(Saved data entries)
________________________
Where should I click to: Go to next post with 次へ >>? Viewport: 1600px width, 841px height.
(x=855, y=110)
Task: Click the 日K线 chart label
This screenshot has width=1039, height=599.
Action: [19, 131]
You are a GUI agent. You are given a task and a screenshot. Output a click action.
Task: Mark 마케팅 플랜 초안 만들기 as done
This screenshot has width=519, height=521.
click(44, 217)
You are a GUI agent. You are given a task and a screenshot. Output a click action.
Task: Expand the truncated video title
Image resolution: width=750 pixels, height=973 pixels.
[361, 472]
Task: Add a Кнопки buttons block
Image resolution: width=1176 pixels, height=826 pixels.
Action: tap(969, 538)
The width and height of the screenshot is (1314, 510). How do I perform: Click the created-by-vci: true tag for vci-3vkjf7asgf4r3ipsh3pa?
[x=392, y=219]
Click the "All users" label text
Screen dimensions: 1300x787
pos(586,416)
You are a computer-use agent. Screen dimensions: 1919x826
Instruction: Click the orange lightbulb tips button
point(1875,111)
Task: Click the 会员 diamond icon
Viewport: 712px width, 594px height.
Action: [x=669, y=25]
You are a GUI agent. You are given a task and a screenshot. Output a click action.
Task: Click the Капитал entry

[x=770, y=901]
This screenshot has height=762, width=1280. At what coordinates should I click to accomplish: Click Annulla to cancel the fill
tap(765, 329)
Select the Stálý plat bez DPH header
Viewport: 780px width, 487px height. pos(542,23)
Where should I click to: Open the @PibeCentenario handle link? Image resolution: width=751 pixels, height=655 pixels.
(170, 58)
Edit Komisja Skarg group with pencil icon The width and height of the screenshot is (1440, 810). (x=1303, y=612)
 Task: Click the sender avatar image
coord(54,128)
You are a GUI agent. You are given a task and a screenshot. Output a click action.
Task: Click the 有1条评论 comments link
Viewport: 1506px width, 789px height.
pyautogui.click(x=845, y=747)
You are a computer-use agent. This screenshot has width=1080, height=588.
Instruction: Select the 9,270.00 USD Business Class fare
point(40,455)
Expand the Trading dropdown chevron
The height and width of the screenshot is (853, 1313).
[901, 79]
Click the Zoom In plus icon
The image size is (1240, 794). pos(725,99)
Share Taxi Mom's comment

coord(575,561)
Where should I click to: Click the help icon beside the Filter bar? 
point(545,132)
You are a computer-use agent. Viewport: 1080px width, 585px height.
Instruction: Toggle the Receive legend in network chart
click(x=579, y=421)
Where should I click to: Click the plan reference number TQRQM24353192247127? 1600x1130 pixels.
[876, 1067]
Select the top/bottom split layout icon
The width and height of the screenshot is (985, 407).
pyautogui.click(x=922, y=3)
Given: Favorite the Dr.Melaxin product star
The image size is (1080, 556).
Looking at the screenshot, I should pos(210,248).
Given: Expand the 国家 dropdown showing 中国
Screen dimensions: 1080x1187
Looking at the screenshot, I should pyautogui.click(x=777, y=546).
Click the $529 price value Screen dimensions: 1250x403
________________________
Exercise instructions
For every line of the records that has the word "computer" in it, make a copy.

Output
You are a computer-use agent. Screen dimensions: 1919x826
You are a computer-use agent. This screenshot has width=1080, height=588.
You are a computer-use agent. Viewport: 1080px width, 585px height.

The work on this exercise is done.